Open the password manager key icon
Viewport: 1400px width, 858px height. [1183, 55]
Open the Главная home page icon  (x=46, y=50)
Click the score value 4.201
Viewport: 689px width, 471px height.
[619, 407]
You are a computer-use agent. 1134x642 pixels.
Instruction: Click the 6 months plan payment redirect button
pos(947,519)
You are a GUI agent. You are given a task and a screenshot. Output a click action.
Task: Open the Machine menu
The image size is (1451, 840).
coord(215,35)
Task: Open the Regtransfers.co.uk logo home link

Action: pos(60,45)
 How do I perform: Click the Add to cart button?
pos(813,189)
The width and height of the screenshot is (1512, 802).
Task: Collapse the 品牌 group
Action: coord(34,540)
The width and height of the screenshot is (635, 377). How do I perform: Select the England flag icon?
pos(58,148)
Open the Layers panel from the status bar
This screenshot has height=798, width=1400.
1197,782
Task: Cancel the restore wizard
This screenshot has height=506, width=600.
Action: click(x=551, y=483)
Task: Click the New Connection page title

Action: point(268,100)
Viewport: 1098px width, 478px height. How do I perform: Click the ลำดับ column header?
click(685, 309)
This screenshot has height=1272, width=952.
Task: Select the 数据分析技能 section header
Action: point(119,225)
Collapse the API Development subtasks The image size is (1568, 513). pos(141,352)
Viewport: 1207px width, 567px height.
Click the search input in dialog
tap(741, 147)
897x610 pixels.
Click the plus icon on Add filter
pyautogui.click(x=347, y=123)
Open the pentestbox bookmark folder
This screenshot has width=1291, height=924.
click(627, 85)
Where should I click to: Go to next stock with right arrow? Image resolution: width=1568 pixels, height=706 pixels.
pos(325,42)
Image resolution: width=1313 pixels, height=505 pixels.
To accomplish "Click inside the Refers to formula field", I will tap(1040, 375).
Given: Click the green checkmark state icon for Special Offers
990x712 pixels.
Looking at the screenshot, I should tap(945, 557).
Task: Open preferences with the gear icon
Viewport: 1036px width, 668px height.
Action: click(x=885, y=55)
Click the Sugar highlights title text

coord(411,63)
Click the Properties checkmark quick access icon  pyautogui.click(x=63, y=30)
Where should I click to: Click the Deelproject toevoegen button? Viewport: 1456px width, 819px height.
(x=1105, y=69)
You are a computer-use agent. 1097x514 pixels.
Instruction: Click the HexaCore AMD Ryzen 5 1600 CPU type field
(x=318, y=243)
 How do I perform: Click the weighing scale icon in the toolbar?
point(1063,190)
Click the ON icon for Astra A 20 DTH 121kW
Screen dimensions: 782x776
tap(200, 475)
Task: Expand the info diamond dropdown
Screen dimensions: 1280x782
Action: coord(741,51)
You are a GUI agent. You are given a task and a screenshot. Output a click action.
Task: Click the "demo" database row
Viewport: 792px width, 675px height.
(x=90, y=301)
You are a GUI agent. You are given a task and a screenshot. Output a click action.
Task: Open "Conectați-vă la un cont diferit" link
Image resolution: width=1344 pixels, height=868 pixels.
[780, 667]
******
▶ Written instruction: Reproduce all of the lines above, putting "screen agent" wherever "GUI agent" appears and leaving everything else unchanged.

▶ Written reply:
Open the password manager key icon
Viewport: 1400px width, 858px height. [1183, 55]
Open the Главная home page icon  (x=46, y=50)
Click the score value 4.201
Viewport: 689px width, 471px height.
[619, 407]
You are a computer-use agent. 1134x642 pixels.
Instruction: Click the 6 months plan payment redirect button
pos(947,519)
You are a screen agent. You are given a task and a screenshot. Output a click action.
Task: Open the Machine menu
The image size is (1451, 840).
coord(215,35)
Task: Open the Regtransfers.co.uk logo home link

Action: pos(60,45)
 How do I perform: Click the Add to cart button?
pos(813,189)
The width and height of the screenshot is (1512, 802).
Task: Collapse the 品牌 group
Action: coord(34,540)
The width and height of the screenshot is (635, 377). How do I perform: Select the England flag icon?
pos(58,148)
Open the Layers panel from the status bar
This screenshot has height=798, width=1400.
1197,782
Task: Cancel the restore wizard
This screenshot has height=506, width=600.
Action: click(x=551, y=483)
Task: Click the New Connection page title

Action: point(268,100)
Viewport: 1098px width, 478px height. How do I perform: Click the ลำดับ column header?
click(685, 309)
This screenshot has height=1272, width=952.
Task: Select the 数据分析技能 section header
Action: point(119,225)
Collapse the API Development subtasks The image size is (1568, 513). pos(141,352)
Viewport: 1207px width, 567px height.
Click the search input in dialog
tap(741, 147)
897x610 pixels.
Click the plus icon on Add filter
pyautogui.click(x=347, y=123)
Open the pentestbox bookmark folder
This screenshot has width=1291, height=924.
click(627, 85)
Where should I click to: Go to next stock with right arrow? Image resolution: width=1568 pixels, height=706 pixels.
pos(325,42)
Image resolution: width=1313 pixels, height=505 pixels.
To accomplish "Click inside the Refers to formula field", I will tap(1040, 375).
Given: Click the green checkmark state icon for Special Offers
990x712 pixels.
Looking at the screenshot, I should tap(945, 557).
Task: Open preferences with the gear icon
Viewport: 1036px width, 668px height.
Action: click(x=885, y=55)
Click the Sugar highlights title text

coord(411,63)
Click the Properties checkmark quick access icon  pyautogui.click(x=63, y=30)
Where should I click to: Click the Deelproject toevoegen button? Viewport: 1456px width, 819px height.
(x=1105, y=69)
You are a computer-use agent. 1097x514 pixels.
Instruction: Click the HexaCore AMD Ryzen 5 1600 CPU type field
(x=318, y=243)
 How do I perform: Click the weighing scale icon in the toolbar?
point(1063,190)
Click the ON icon for Astra A 20 DTH 121kW
Screen dimensions: 782x776
tap(200, 475)
Task: Expand the info diamond dropdown
Screen dimensions: 1280x782
Action: coord(741,51)
You are a screen agent. You are given a task and a screenshot. Output a click action.
Task: Click the "demo" database row
Viewport: 792px width, 675px height.
(x=90, y=301)
You are a screen agent. You are given a task and a screenshot. Output a click action.
Task: Open "Conectați-vă la un cont diferit" link
Image resolution: width=1344 pixels, height=868 pixels.
[780, 667]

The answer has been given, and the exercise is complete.